Tessons au sable – Arnaud Delcorte – Éditions Le Coudrier – 2023 – ISBN 9782390520528

Le poète contemple l’azur.

Cieux et eaux bordent la dune de mots puisés dans les lieux foulés au gré de ses pérégrinations.

Une aigrette à la cime déchiffre le murmure des flots, reflets d’oiseaux dans les baies où l’homme succombe au chant des vagues, aux regards enfiévrés de cet autre, grain de sable fatal qui viendra épicer les fumets de son désir.

L’homme s’est échappé de sa routine, la cage est ouverte… le monde s’offre à lui. Fès. Derb Bennis. Il se pose. Au-delà des claustras, l’exhortation du coq qui sommeille en lui fait écho à la cacophonie des pioupious dansant la farandole.

C’est qu’il en croise… Aigrettes, colombes, corbeaux, corneilles, faucons, hérons même, hirondelles, ibis, merles et moineaux, mouettes et oies criardes, passereaux, pinsons, serins et vautours s’étonneront de ce drôle d’oiseau.

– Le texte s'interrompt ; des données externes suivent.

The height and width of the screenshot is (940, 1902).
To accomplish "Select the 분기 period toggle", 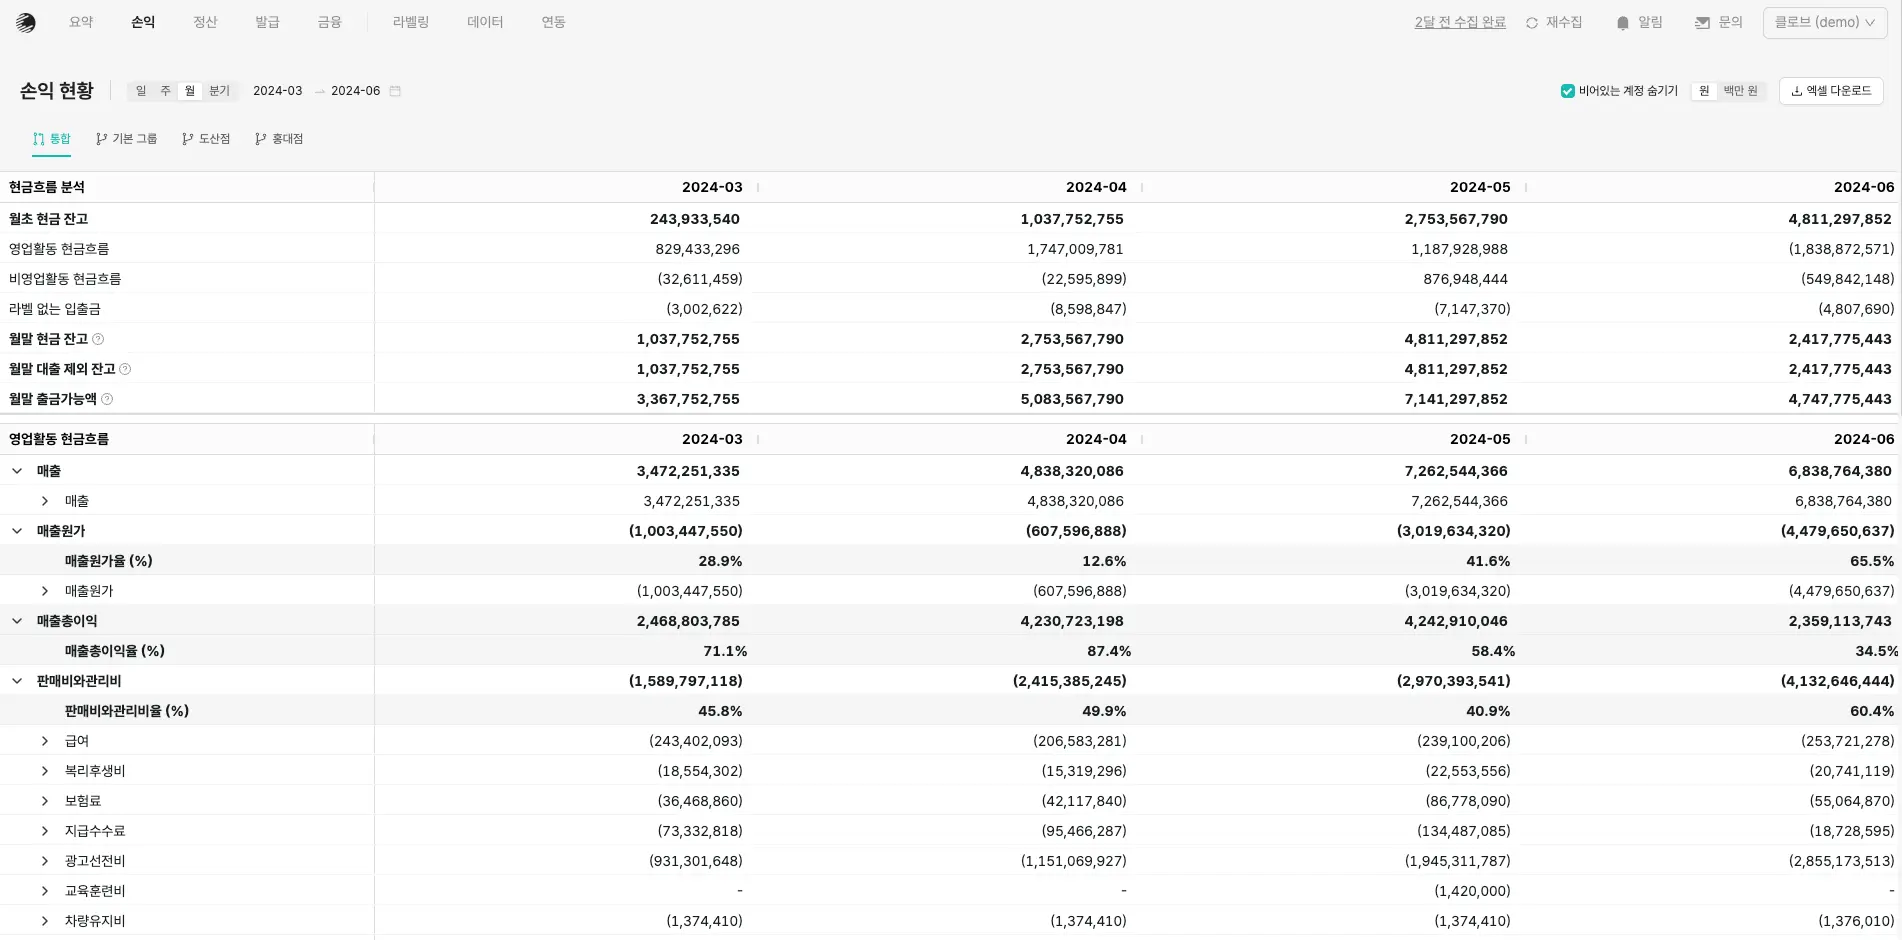I will (x=219, y=91).
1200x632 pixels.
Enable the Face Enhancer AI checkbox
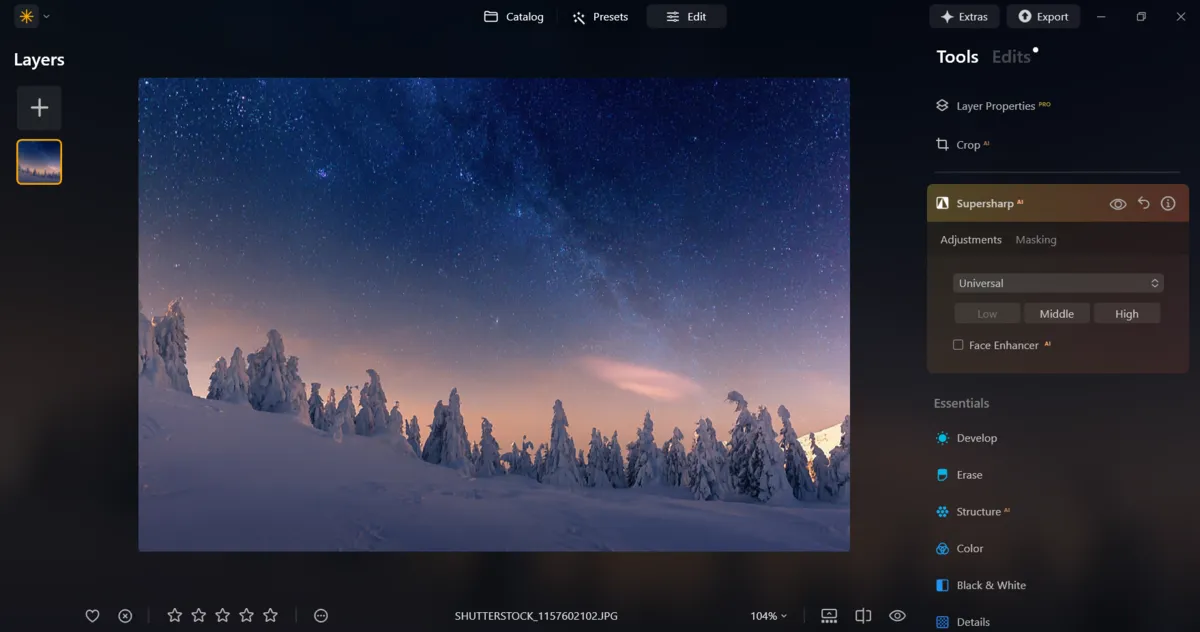[957, 344]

Des côtes de l’Afrique du nord, à l’Egypte, la Méditerranée offrira ses plages.  Caravansérails et hammams seront des pots de miel ouverts à ses amours.

Dauphin dans les eaux turquoise,  alevins, alligators, et rascasses l’accompagneront dans ses danses aquatiques. À l’écart, une rade discrète où s’ancrent les plaisanciers, calme et volupté…

Solidaire de sa barque, le pêcheur inflexible, bouée au jeu de la vague, revient sans cesse en son centre. Une mouette perchée s’envole au passage de la barque… la pêche reprend dans les rires touffus.

Azalées, bougainvillées, fuchsias, géraniums, lavande, lys sauvage, orchidées, roses trémières ne lui suffiront pas. Cyprès, dattiers, eucalyptus, genévriers, laurier, papayes et pins rivaliseront avec le poirier, parasol de ses pensées.

Ici caméléon, là characin, il croisera un cheval dalinien, un chien andalou ou un boxer fou. Il va, il vient comme une gazelle. Son recueil est comme une toile qu’on soulève…

Grillons et sauterelles lorgneront le dard de ce bipède. Une caravelle d’insectes dans la piscine, avec la vrille des cigales pour gouvernail.

Serpent des dunes ou lézard, l’instinct primaire de ce reptile sera sous le charme du colosse égyptien.

Ni de marbre, ni de schiste, le poète s’émeut sans retour. Muscles noirs, épaule terre d’encre attirent le sphynx. Repus, deux corps alanguis rouleront dans le limon de l’insomnie.

Que nous dit la vie que nos mémoires ne sachent déjà ?

Carnets de voyage d’un arpenteur curieux du monde et de l’âme, ces « Tessons au sable » sont tissés d’infimes moments, de sensations, de rêveries, de couleurs. Ils distillent un regard en larmes de sens vouées à s’évaporer dans l’air ardent.

Séquences d’instantanés, parfois posés, parfois Polaroids, oscillant entre poésie intimiste, tableaux prosaïques voire aphorismes. Qu’elles soient d’écume, de poussière ou de chair, les images en sont souvent surexposées, les formules lapidaires.

Ces tessons tantôt scintillent tantôt réfractent une lumière sans cesse changeante.

Un bijou !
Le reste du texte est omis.